Le style de ces oeuvres est celui du conteur, simple et franc, se modelant suivant le rythme des substances qu’il relate : la peinture du paysage austère du Grand Nord, la description de la force physique et de la violence, l’évocation d’émotions frustes et silencieuses.

Le Klondike où se jouent des luttes et des drames peut aussi être un endroit où l’homme est seul avec lui-même. “To build a fire” arrive à la fin de la série des contes du Grand Nord et raconte une histoire singulière dans un Klondike radicalement différent des précédents. Un homme sans nom entreprend seul une traversée périlleuse dans le froid meurtrier. Muni des nécessaires pour la survie : les vêtements, les gants, et, surtout, les moyens de faire un feu, il avance avec confiance mais, malgré tout, tombe dans les pièges que lui tend la nature : une mare d’eau sous la neige lui trempe les jambes, après quoi il réussit à faire un feu pour les sécher, mais avant qu’il n’en vienne à bout, la neige déposée sur les branches de pin tombe du dessus en tuant le feu. La fin de l’histoire enregistre les derniers moments de l’homme qui, incapable de refaire un feu avec ses membres progressivement engourdis par le froid, gèle jusqu’à la mort, sombrant dans “le sommeil le plus confortable et le plus satisfaisant qu’il eût jamais connu”.

Contemplation sur l’existence

Ce Klondike, n’ayant plus aucune spécificité sauf le froid extrême qu’il offre pour la mise en scène de cette mort singulière, est complètement vide des idéologies et des émotions présentes ailleurs.
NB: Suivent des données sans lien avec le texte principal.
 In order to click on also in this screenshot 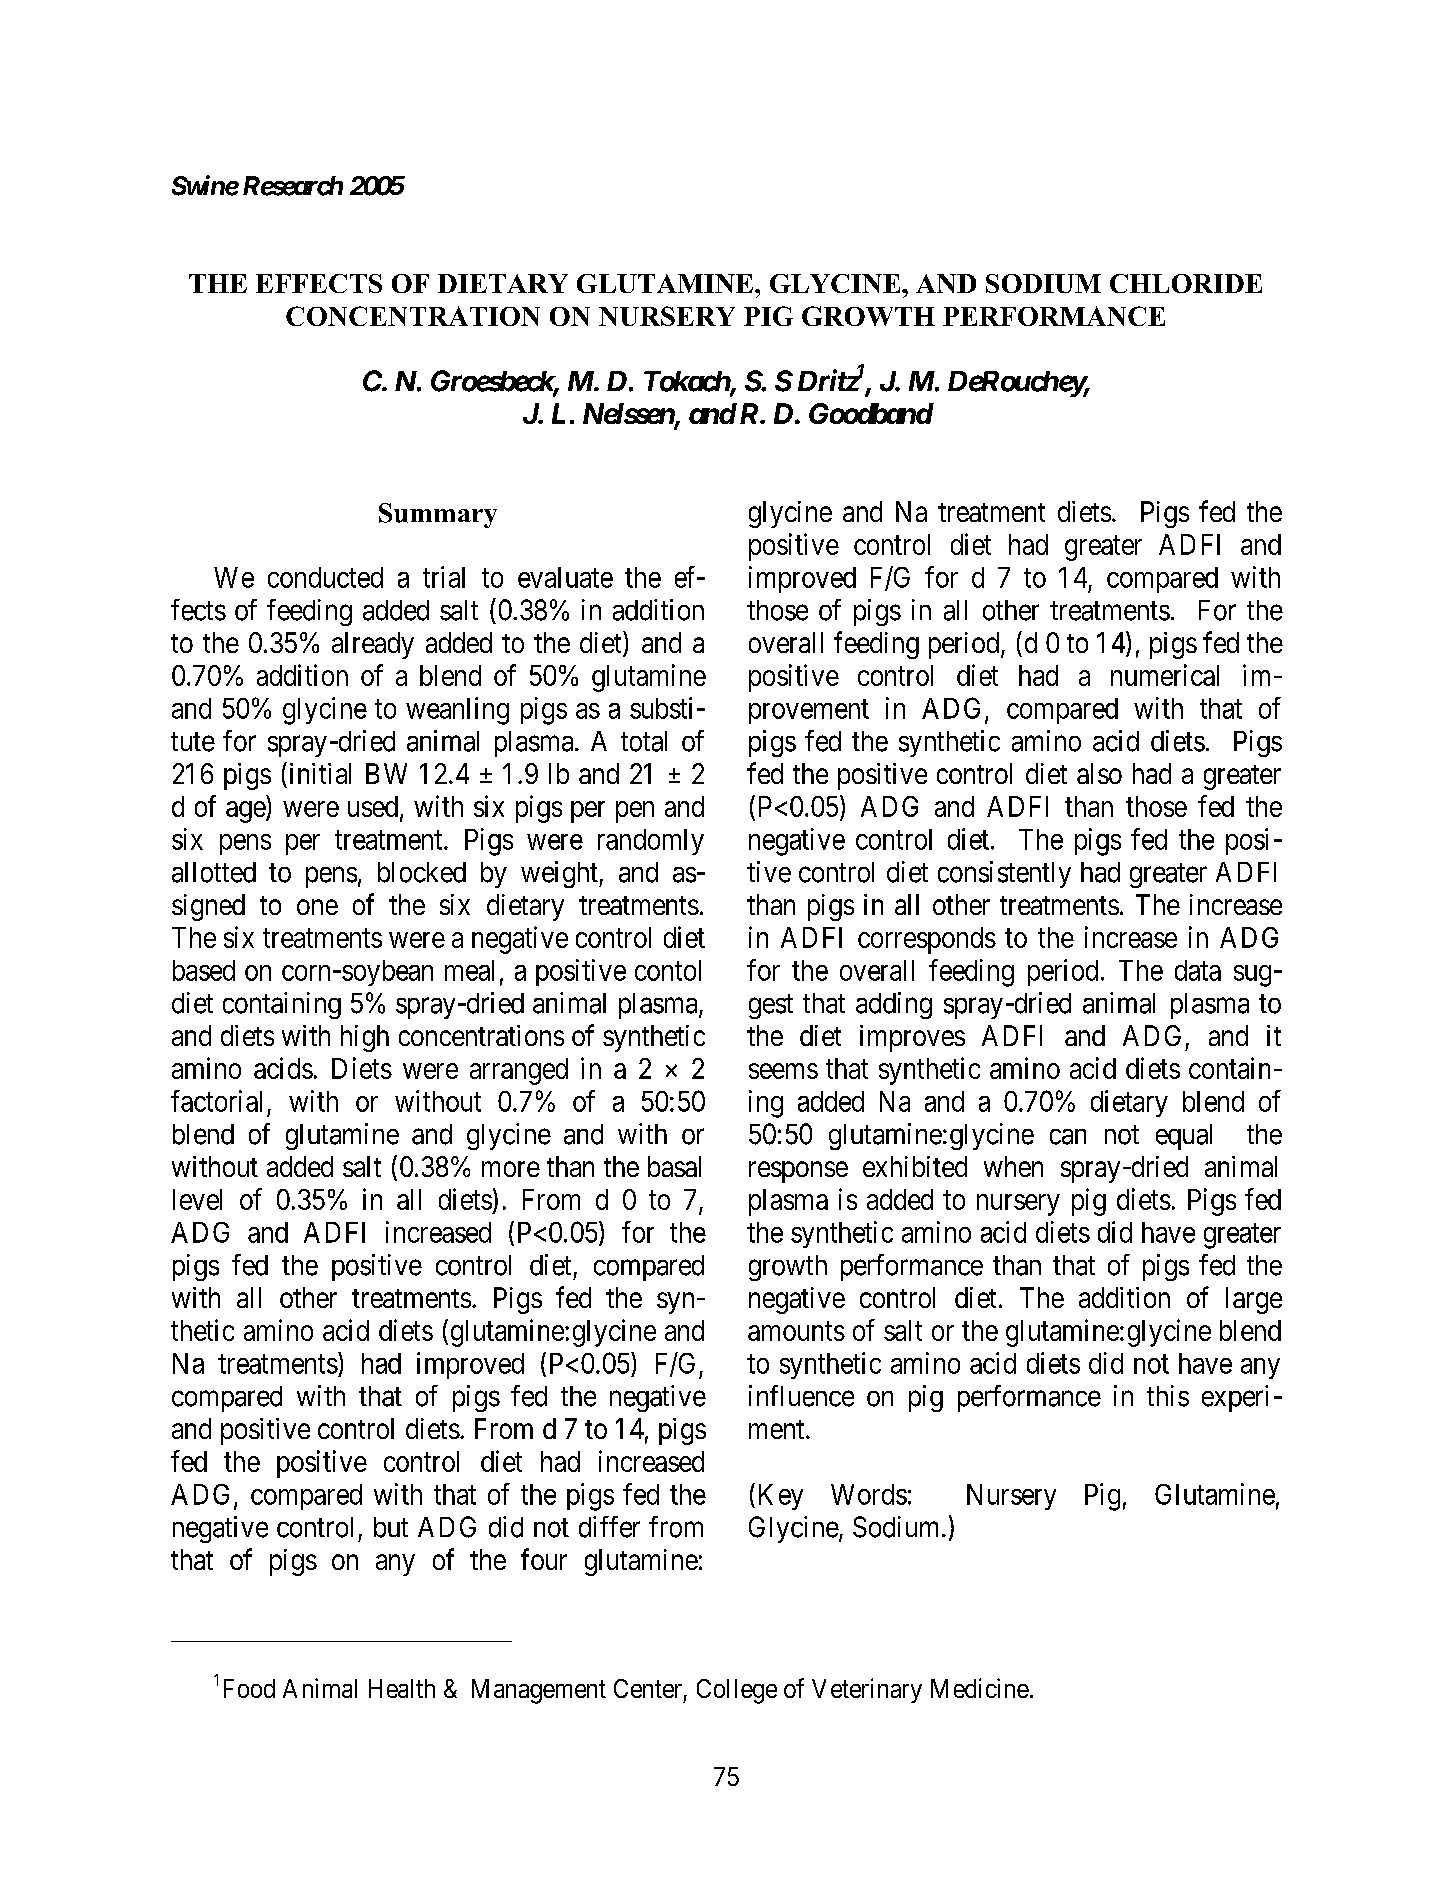, I will do `click(1099, 773)`.
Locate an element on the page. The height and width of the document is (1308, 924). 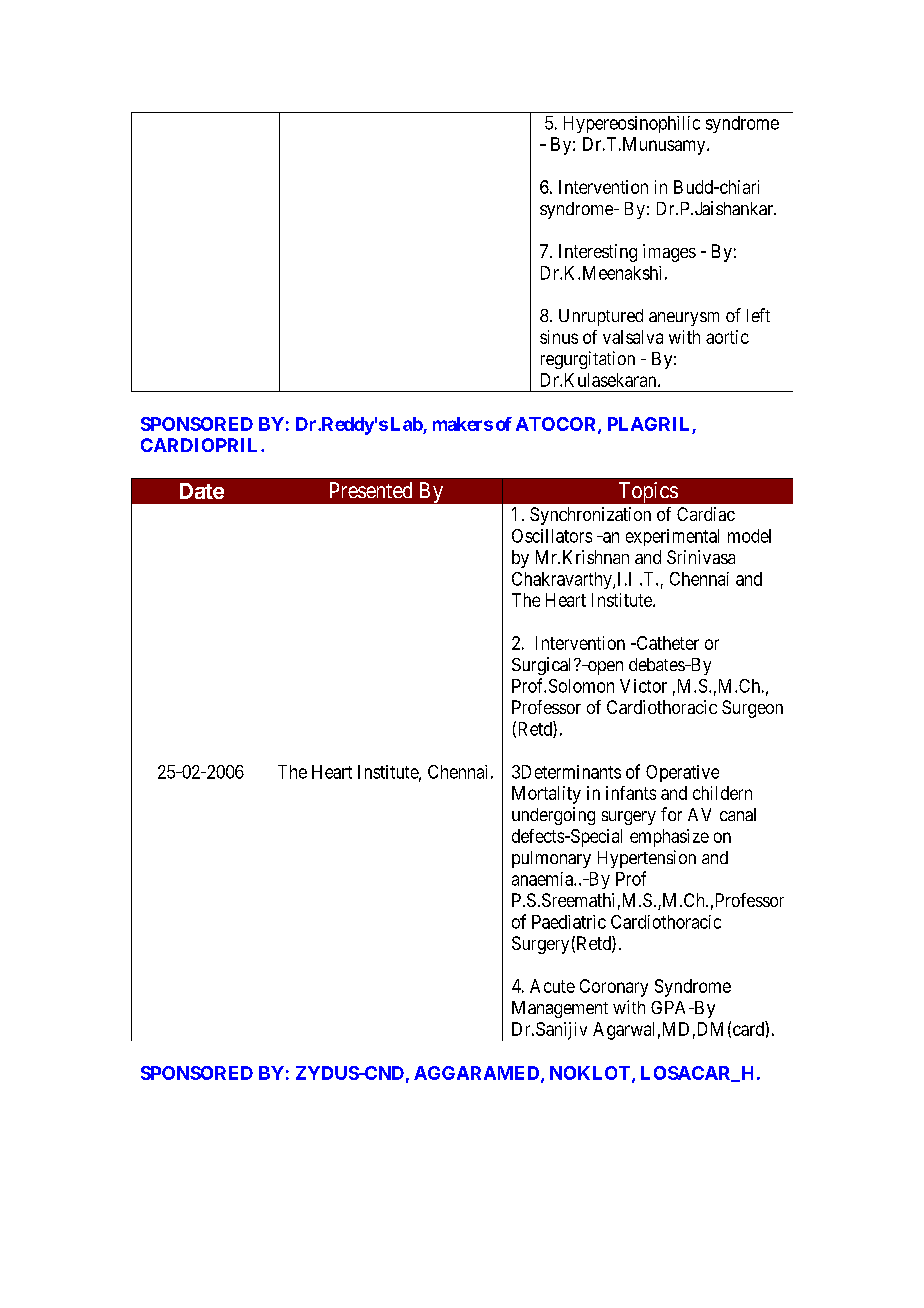
Operative is located at coordinates (682, 773).
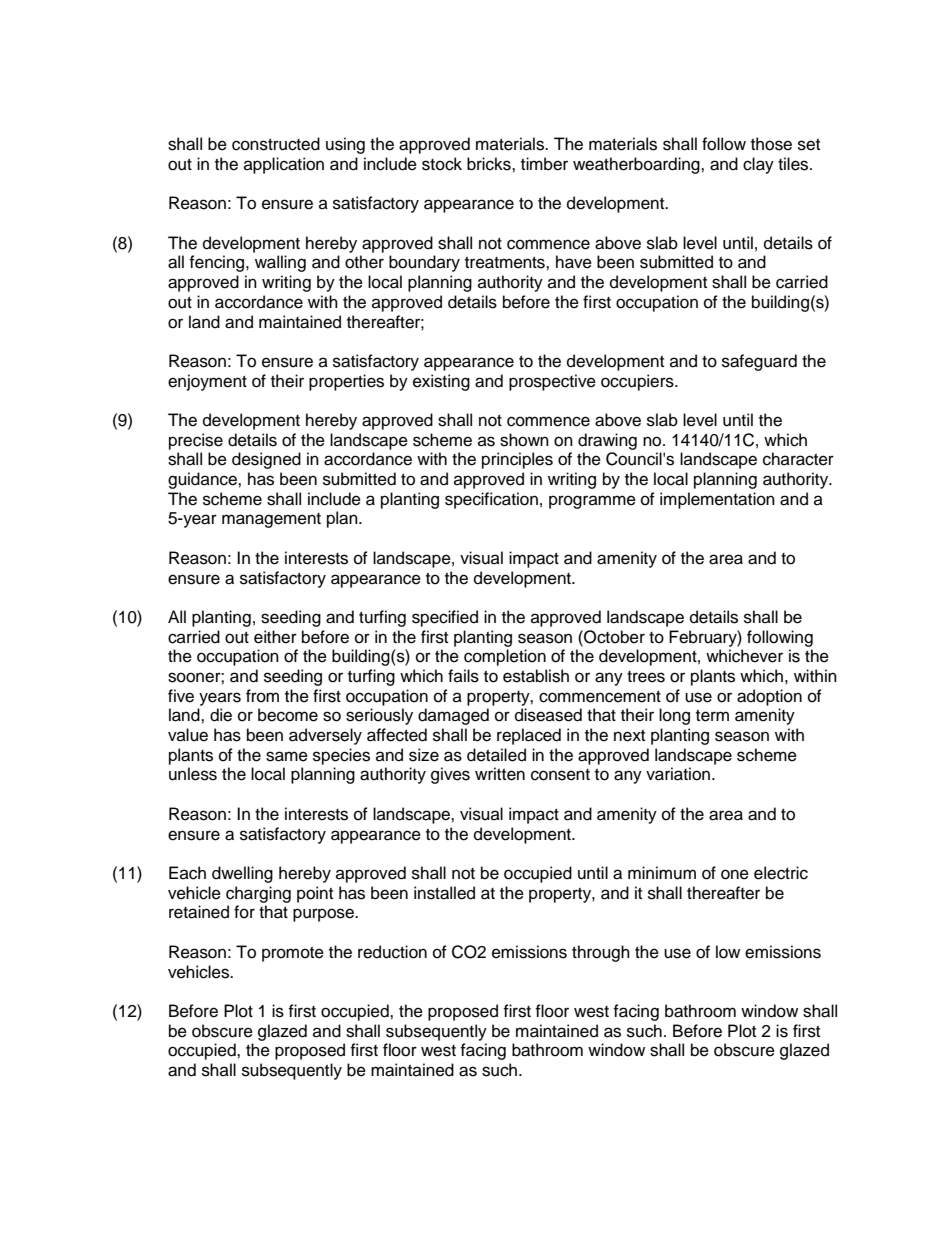 The width and height of the screenshot is (952, 1233). I want to click on adoption, so click(769, 697).
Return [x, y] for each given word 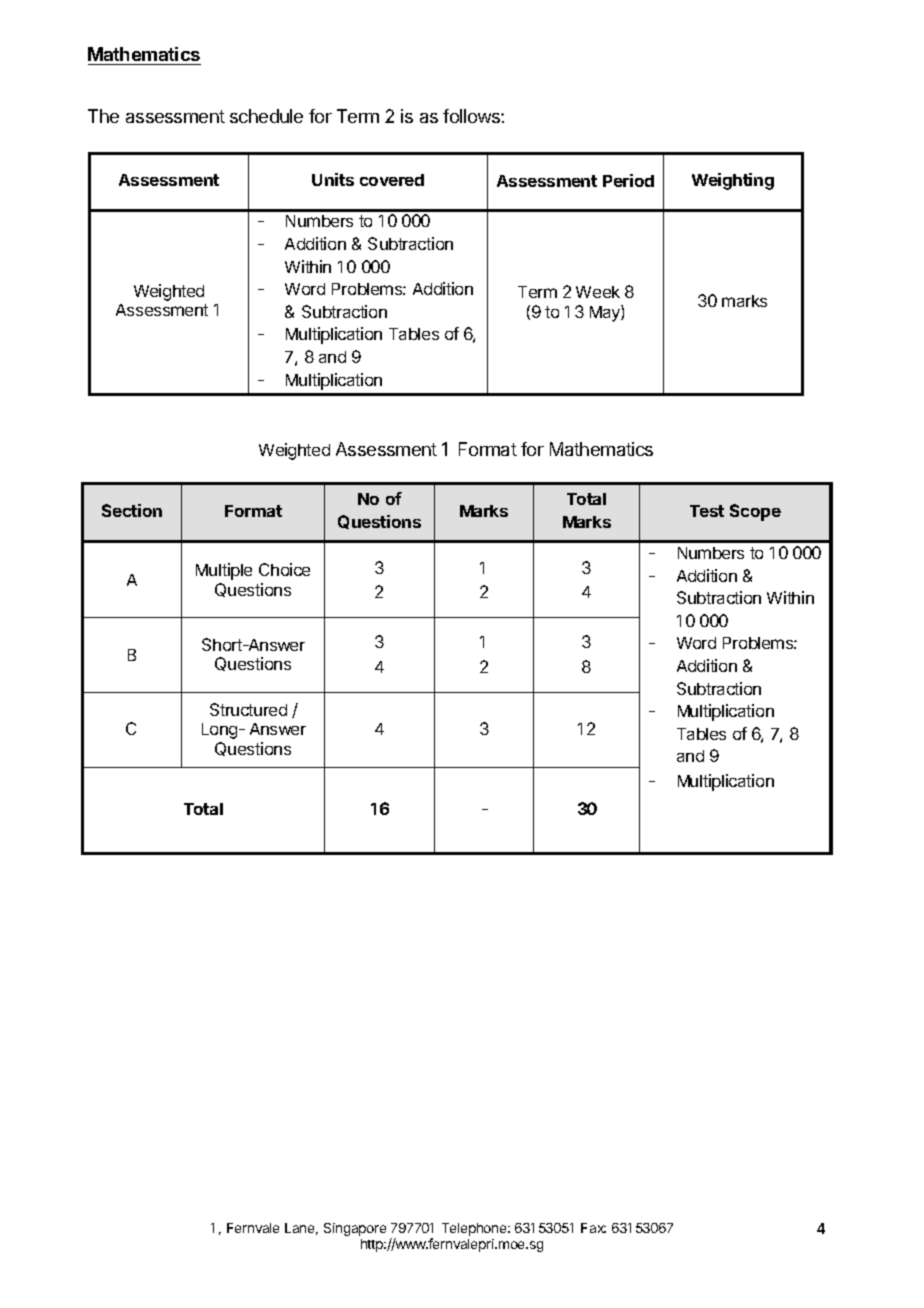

Il devient, en revanche, un sanctuaire pour la contemplation sur l’existence. La nature étant réduite à ses éléments : la neige, l’eau, le froid, il nous devient possible de percer pendant un bref moment dans les desseins de ses actes – du Destin. Il existe des manières plus élaborées d’aborder la question de l’existence, mais Jack London choisit le chemin le plus court en dessinant un homme qui, sans imagination, sans réflexion et sans Dieu, n’a aucune autre conscience que la sensation, le désir, la peur, et le sentiment de paix en redevenant une partie de la nature. Ce morceau hyperbolique et parabolique représente une apogée de l’expressivité de la forme de la nouvelle, car en ces peu de lignes est inséré un schéma complet de l’être au monde. Ici, le Klondike n’est qu’un autre nom du cosmos.

London est un écrivain qui n’a jamais cessé de vouloir dépasser ses limites. Mais, avec ce dernier Klondike, un seuil infranchissable semble avoir été atteint par son langage profondément matérialiste. D’une certaine manière, “To build a fire” amène l’organisme à la conscience de l’existence au moment de son anéantissement, et après c’est le grand silence. Un commentateur a remarqué que London “lacked the mental and spiritual equipment to express tensions and conflicts at deeper levels”. Ceci a sans doute une part de vérité, mais ce qui est extraordinaire chez London, c’est justement le courage et la franchise avec lesquels il poursuit l’expérimentation qui consiste à pousser l’expression matérialiste vers sa limite, à vouloir dépasser sa propre matérialité. Chez London, il y a une lutte contre son incapacité à atteindre l’intérieur de son âme, mais la puissance de son écriture n’est jamais plus sensible que quand il force son passage et s’exténue devant son seuil. Et la beauté est le résultat de ce tragique.